Satu di antara pelanggan yang sering membeli produk Jawet Niang adalah Mira (34). Setelah mengetahui informasi tentang Jawet Niang dari teman dan media sosial, dia tertarik dengan tas rotan yang dipadukan dengan kulit.
“Banyak teman yang menyarankan untuk membeli tas di Jawet Niang ini, karena modelnya bagus. Walaupun tradisional tapi desainnya tidak ketinggalan jaman,” kata dia.
Kekhawatiran Niang mungkin juga dirasakan pelaku usaha pengrajin rotan lainnya. Menanggapi hal itu Kepala Dinas Kebudayaan dan Pariwisata (Kadisbudpar) Kalteng, Adiah Chandra Sari mengatakan, memadukan kerajinan rotan dengan nuansa modern seperti yang dilakukan Niang, membuat produk anyaman rotan lebih diminati dan dilirik oleh berbagai kalangan termasuk anak muda.
“Inovasi kerajinan rotan ini bisa mempengaruhi banyak orang, sehingga permintaan terhadap anyaman pun bertambah, dan otomatis membuat pesanan kepada pengrajin rotan juga bertambah,” ujar Adiah, saat ditemui Tribunkalteng.com, Minggu (4/11/2024).
Pemprov Kalteng, kata Adiah, sudah beberapa kali mengadakan pelatihan untuk para pengrajin rotan. Selain itu, Disbudpar Kalteng juga memiliki UMKM binaan khususnya di bidang kerajinan rotan.

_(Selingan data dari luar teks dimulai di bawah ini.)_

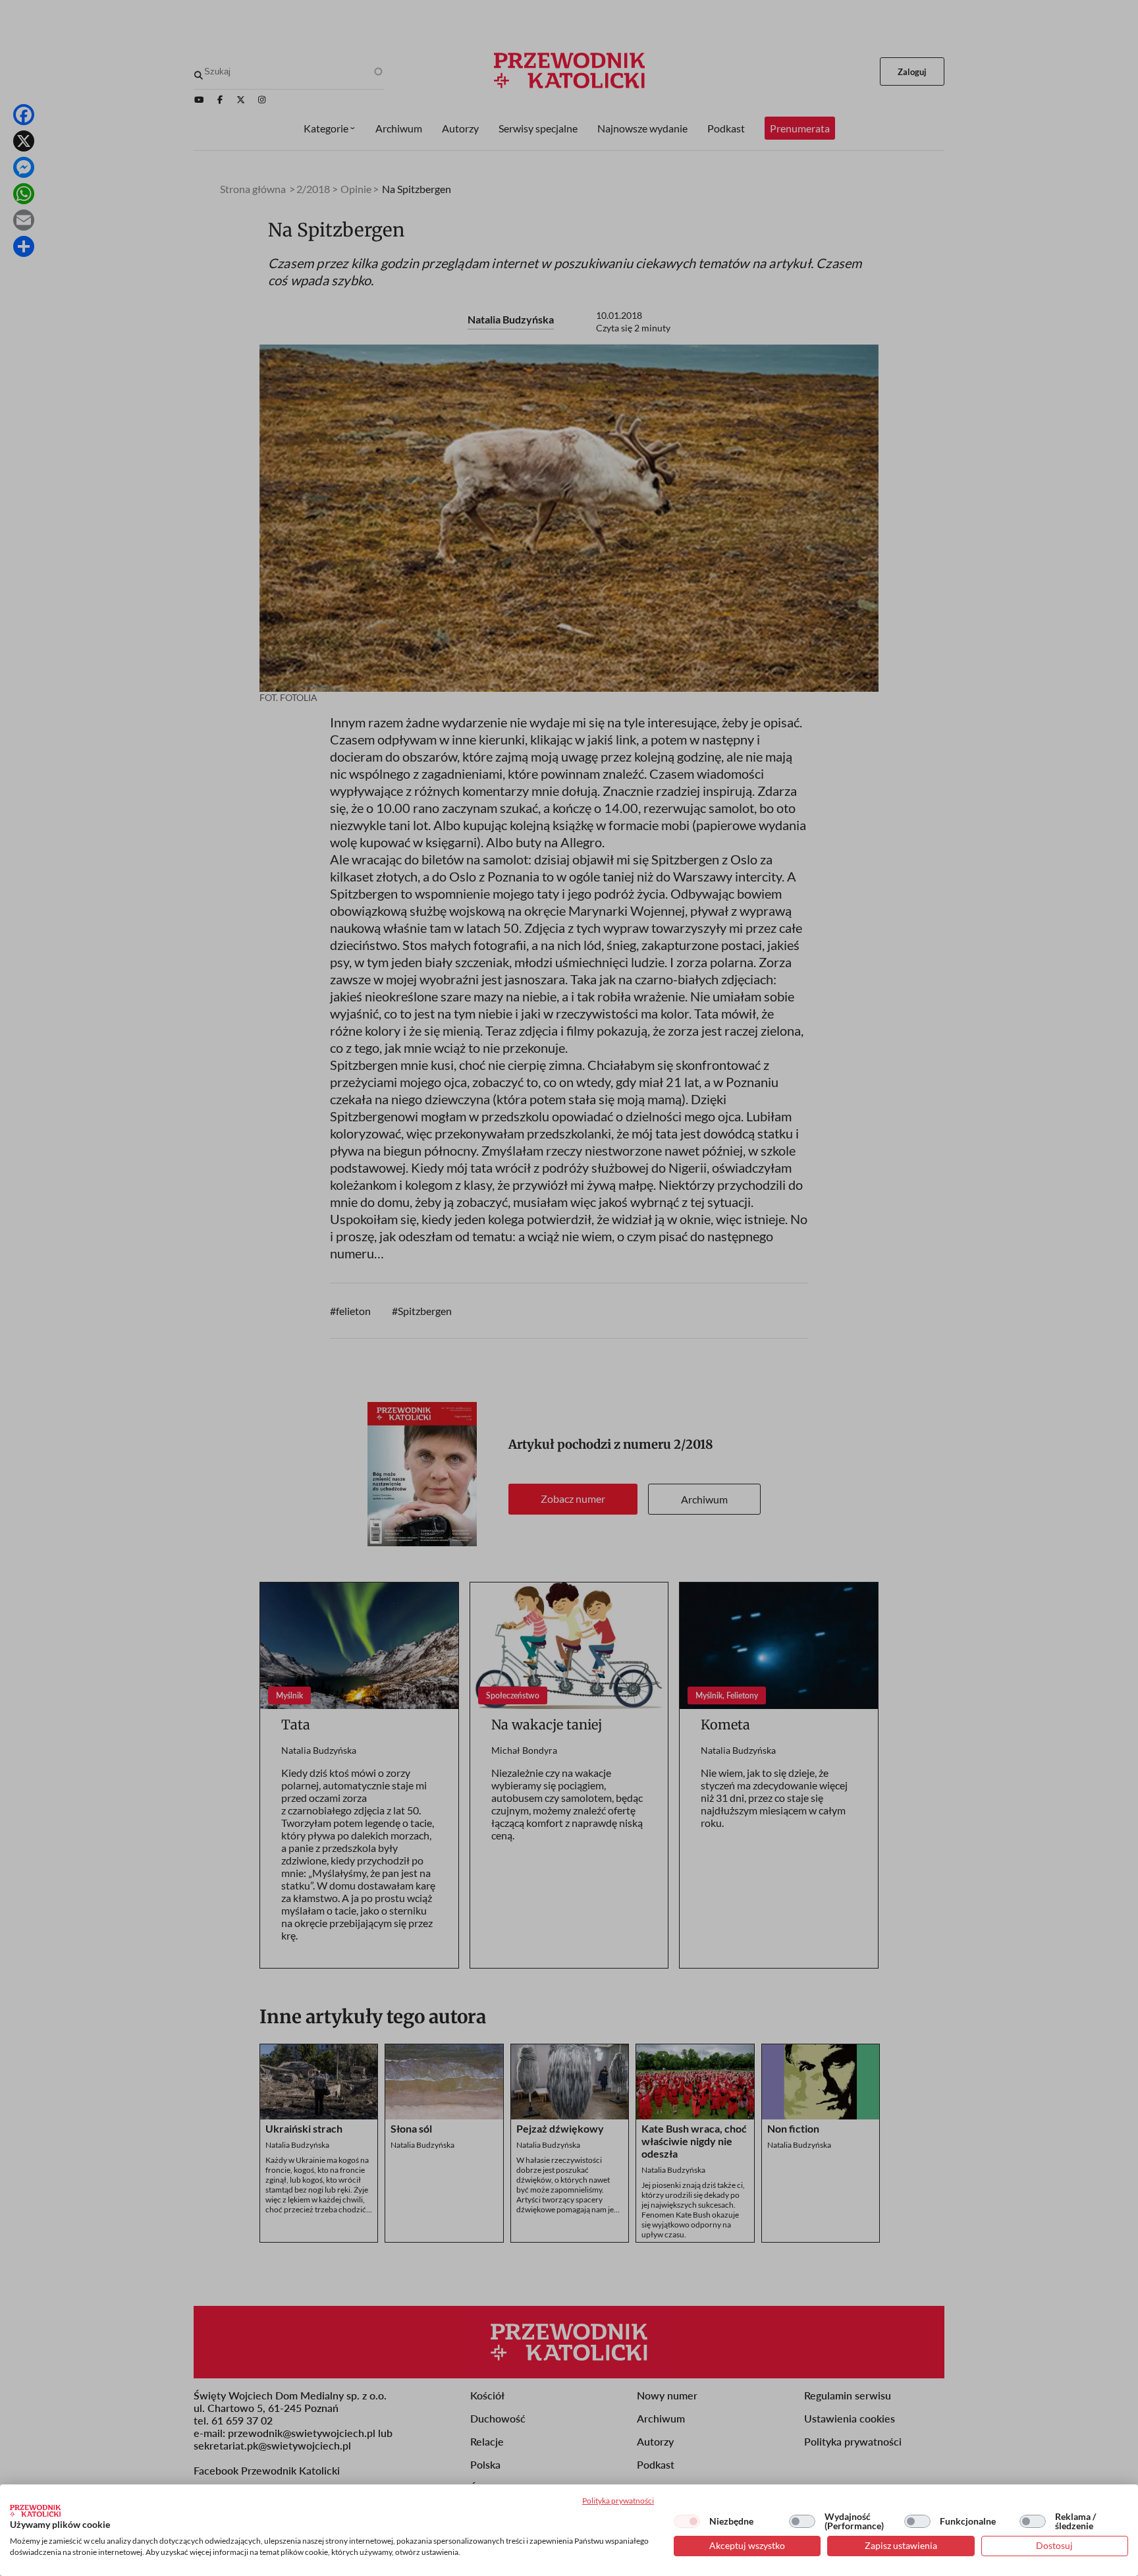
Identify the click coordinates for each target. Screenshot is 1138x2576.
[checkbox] (687, 2521)
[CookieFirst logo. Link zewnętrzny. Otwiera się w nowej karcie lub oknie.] (35, 2511)
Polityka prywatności (618, 2501)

Untuk melestarikan kerajinan anyaman rotan ini, Disbudpar Kalteng berencana melaksanakan lomba menganyam pada Festival Budaya Isen Mulang (FBIM) tahun 2025 nanti. FBIM adalah festival tahunan yang diadakan dalam rangka hari jadi Provinsi Kalteng.
“Semoga dengan upaya-upaya yang dilakukan pemerintah, kreatifitas pengrajin rotan bisa semakin berkembang dan anyaman rotan bisa semakin berkembang,” jelas Adiah.
Meski tak banyak, Adiah menyebut, masih ada generasi muda yang tertarik dengan kerajinan anyaman rotan di Kalteng khususnya di wilayah yang banyak memproduksi rotan.